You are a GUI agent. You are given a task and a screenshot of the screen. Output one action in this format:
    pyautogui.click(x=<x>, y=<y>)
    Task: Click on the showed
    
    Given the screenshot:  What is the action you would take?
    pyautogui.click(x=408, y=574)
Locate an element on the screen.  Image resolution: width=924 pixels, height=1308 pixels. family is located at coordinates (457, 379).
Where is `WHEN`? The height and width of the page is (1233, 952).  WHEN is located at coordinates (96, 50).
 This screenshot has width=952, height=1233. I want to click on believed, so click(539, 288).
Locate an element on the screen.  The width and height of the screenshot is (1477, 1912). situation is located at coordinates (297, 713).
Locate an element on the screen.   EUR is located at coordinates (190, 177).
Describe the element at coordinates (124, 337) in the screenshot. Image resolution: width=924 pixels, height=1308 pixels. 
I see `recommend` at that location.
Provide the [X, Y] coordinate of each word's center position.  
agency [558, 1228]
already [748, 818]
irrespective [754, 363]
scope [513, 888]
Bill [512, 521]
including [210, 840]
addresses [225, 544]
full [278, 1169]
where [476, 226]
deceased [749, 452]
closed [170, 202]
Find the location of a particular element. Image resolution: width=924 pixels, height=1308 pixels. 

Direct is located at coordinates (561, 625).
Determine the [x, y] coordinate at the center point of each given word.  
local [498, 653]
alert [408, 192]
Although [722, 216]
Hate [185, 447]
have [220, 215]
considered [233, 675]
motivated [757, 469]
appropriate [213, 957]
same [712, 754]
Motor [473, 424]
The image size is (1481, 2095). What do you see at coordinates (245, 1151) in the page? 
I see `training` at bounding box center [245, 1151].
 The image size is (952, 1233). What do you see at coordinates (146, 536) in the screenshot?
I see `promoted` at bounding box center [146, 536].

★ ★ ★ ★

▶ [Task prompt]
Retype the rows starting at the line containing "have [220, 215]" and ending at the last row, word for word.

▶ [Result of the task]
have [220, 215]
considered [233, 675]
motivated [757, 469]
appropriate [213, 957]
same [712, 754]
Motor [473, 424]
The image size is (1481, 2095). What do you see at coordinates (245, 1151) in the page? 
I see `training` at bounding box center [245, 1151].
 The image size is (952, 1233). What do you see at coordinates (146, 536) in the screenshot?
I see `promoted` at bounding box center [146, 536].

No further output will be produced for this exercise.